■ **Problem statement**
Print every entry again, precisely as written.

■ **Data to use**
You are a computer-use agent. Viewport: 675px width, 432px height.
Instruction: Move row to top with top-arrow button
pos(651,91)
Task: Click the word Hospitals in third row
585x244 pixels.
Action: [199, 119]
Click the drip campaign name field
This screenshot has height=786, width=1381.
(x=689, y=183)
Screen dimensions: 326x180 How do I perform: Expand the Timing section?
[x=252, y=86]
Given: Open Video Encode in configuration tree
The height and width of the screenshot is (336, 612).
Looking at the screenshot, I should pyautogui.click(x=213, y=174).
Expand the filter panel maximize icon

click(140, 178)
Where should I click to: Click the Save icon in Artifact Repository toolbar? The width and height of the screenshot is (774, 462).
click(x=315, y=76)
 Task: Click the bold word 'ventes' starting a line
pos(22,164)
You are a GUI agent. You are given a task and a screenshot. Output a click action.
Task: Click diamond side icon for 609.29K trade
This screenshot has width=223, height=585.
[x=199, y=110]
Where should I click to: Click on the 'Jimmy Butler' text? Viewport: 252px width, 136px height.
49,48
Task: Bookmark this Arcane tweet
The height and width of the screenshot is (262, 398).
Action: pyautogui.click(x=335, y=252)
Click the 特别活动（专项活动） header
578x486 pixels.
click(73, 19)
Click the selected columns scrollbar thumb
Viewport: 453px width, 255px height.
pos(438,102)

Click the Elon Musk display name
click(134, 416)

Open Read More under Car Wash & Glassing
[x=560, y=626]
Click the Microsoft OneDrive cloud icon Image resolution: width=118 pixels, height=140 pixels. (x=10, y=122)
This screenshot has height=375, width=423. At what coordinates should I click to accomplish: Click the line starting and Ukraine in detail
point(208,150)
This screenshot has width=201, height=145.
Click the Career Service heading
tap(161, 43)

■ **Worked solution**
You are a computer-use agent. Viewport: 675px width, 432px height.
Instruction: Move row to top with top-arrow button
pos(651,91)
Task: Click the word Hospitals in third row
585x244 pixels.
Action: [199, 119]
Click the drip campaign name field
This screenshot has height=786, width=1381.
(x=689, y=183)
Screen dimensions: 326x180 How do I perform: Expand the Timing section?
[x=252, y=86]
Given: Open Video Encode in configuration tree
The height and width of the screenshot is (336, 612).
Looking at the screenshot, I should pyautogui.click(x=213, y=174).
Expand the filter panel maximize icon

click(140, 178)
Where should I click to: Click the Save icon in Artifact Repository toolbar? The width and height of the screenshot is (774, 462).
click(x=315, y=76)
 Task: Click the bold word 'ventes' starting a line
pos(22,164)
You are a GUI agent. You are given a task and a screenshot. Output a click action.
Task: Click diamond side icon for 609.29K trade
This screenshot has width=223, height=585.
[x=199, y=110]
Where should I click to: Click on the 'Jimmy Butler' text? Viewport: 252px width, 136px height.
49,48
Task: Bookmark this Arcane tweet
The height and width of the screenshot is (262, 398).
Action: pyautogui.click(x=335, y=252)
Click the 特别活动（专项活动） header
578x486 pixels.
click(73, 19)
Click the selected columns scrollbar thumb
Viewport: 453px width, 255px height.
pos(438,102)

Click the Elon Musk display name
click(134, 416)

Open Read More under Car Wash & Glassing
[x=560, y=626]
Click the Microsoft OneDrive cloud icon Image resolution: width=118 pixels, height=140 pixels. (x=10, y=122)
This screenshot has height=375, width=423. At what coordinates should I click to accomplish: Click the line starting and Ukraine in detail
point(208,150)
This screenshot has width=201, height=145.
Click the Career Service heading
tap(161, 43)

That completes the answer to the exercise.